__PROBLEM DESCRIPTION__. Every line below should be repeated exactly.

[Dataset items]
══════════════════════════════

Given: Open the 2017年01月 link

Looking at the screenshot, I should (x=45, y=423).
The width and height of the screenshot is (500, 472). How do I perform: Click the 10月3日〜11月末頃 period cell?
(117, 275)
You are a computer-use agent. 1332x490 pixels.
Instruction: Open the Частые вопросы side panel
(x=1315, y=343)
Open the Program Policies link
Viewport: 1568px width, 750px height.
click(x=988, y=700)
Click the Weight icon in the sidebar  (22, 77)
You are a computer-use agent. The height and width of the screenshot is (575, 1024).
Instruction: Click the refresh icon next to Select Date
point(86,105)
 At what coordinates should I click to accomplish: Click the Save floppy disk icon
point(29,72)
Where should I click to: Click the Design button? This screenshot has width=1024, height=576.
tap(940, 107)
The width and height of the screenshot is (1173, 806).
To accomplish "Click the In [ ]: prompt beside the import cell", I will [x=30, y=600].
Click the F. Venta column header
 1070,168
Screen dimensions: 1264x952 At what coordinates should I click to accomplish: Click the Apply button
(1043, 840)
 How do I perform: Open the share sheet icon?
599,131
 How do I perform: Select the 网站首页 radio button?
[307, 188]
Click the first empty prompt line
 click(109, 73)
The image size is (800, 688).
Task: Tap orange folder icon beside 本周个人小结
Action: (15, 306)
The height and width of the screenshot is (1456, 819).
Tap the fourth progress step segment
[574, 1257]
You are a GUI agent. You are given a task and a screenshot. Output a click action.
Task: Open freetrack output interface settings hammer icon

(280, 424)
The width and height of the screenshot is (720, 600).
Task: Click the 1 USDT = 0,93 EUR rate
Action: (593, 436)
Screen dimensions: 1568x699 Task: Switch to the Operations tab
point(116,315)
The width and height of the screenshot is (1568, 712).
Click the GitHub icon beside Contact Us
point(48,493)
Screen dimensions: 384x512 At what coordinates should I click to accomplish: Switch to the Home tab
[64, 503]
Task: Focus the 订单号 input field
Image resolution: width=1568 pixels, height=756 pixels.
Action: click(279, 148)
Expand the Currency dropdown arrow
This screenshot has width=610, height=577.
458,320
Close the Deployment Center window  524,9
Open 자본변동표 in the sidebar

══════════════════════════════

__ANSWER BELOW__.
Given: Open the 2017年01月 link

Looking at the screenshot, I should (x=45, y=423).
The width and height of the screenshot is (500, 472). How do I perform: Click the 10月3日〜11月末頃 period cell?
(117, 275)
You are a computer-use agent. 1332x490 pixels.
Instruction: Open the Частые вопросы side panel
(x=1315, y=343)
Open the Program Policies link
Viewport: 1568px width, 750px height.
click(x=988, y=700)
Click the Weight icon in the sidebar  (22, 77)
You are a computer-use agent. The height and width of the screenshot is (575, 1024).
Instruction: Click the refresh icon next to Select Date
point(86,105)
 At what coordinates should I click to accomplish: Click the Save floppy disk icon
point(29,72)
Where should I click to: Click the Design button? This screenshot has width=1024, height=576.
tap(940, 107)
The width and height of the screenshot is (1173, 806).
To accomplish "Click the In [ ]: prompt beside the import cell", I will [x=30, y=600].
Click the F. Venta column header
 1070,168
Screen dimensions: 1264x952 At what coordinates should I click to accomplish: Click the Apply button
(1043, 840)
 How do I perform: Open the share sheet icon?
599,131
 How do I perform: Select the 网站首页 radio button?
[307, 188]
Click the first empty prompt line
 click(109, 73)
The image size is (800, 688).
Task: Tap orange folder icon beside 本周个人小结
Action: (15, 306)
The height and width of the screenshot is (1456, 819).
Tap the fourth progress step segment
[574, 1257]
You are a GUI agent. You are given a task and a screenshot. Output a click action.
Task: Open freetrack output interface settings hammer icon

(280, 424)
The width and height of the screenshot is (720, 600).
Task: Click the 1 USDT = 0,93 EUR rate
Action: (593, 436)
Screen dimensions: 1568x699 Task: Switch to the Operations tab
point(116,315)
The width and height of the screenshot is (1568, 712).
Click the GitHub icon beside Contact Us
point(48,493)
Screen dimensions: 384x512 At what coordinates should I click to accomplish: Switch to the Home tab
[64, 503]
Task: Focus the 订单号 input field
Image resolution: width=1568 pixels, height=756 pixels.
Action: click(279, 148)
Expand the Currency dropdown arrow
This screenshot has width=610, height=577.
458,320
Close the Deployment Center window  524,9
Open 자본변동표 in the sidebar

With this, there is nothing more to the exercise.